KUTIPAN HALAMAN:
↓↓↓
Gambar 2. Strip vegetasi : penanaman tanaman sehingga
membentuk barisan atau strip sepanjang garis kontur.
3. Konstruksi
Bangunan Konservasi
a.
Teras :
Perbaikan dan Penguatan
a.1. Teras Gulud
Teras
gulud adalah barisan guludan yang dilengkapi dengan penguat guludan (bisa dari
rumput alami) dan saluran air pada bagian lereng atasnya. Teras gulud umumnya
dibangun pada lahan dengan kelerengan agak landai (<15%), berfungsi
untuk menahan laju aliran permukaan dan meningkatkan penyerapan air ke dalam
tanah. Saluran air berfungsi untuk mengalirkan air aliran permukaan dari bidang
olah ke saluran pembuangan air. Teras gulud yang dibuat sebaiknya
dikombinasi dengan teras individu pada setiap pohon yang ditanam.
Gambar 3.
↑↑↑
TUJUAN TUGAS 1: Perbarui semua catatan dengan mengganti "CONFIGURE CONSENT SCREEN" menjadi "EDIT CONSENT SCREEN". Bagian lain tidak boleh berubah.

CATATAN TERSIMPAN:
↓↓↓
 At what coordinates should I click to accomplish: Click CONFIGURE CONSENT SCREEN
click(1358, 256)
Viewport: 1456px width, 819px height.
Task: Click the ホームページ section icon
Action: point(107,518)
↑↑↑
TUJUAN TUGAS 2: Apa terjemahan bahasa Inggris dari kalimat "Teras gulud umumnya dibangun pada lahan dengan kelerengan agak landai (<15%), berfungsi untuk menahan laju aliran permukaan dan meningkatkan penyerapan air ke dalam tanah." dalam kutipan tentang teras gulud?

JAWABAN TUGAS 1:
 At what coordinates should I click to accomplish: Click EDIT CONSENT SCREEN
click(1358, 256)
Viewport: 1456px width, 819px height.
Task: Click the ホームページ section icon
Action: point(107,518)

JAWABAN TUGAS 2: Ridge terraces are generally built on land with a fairly gentle slope (<15%), serving to slow the rate of surface runoff and increase the absorption of water into the soil.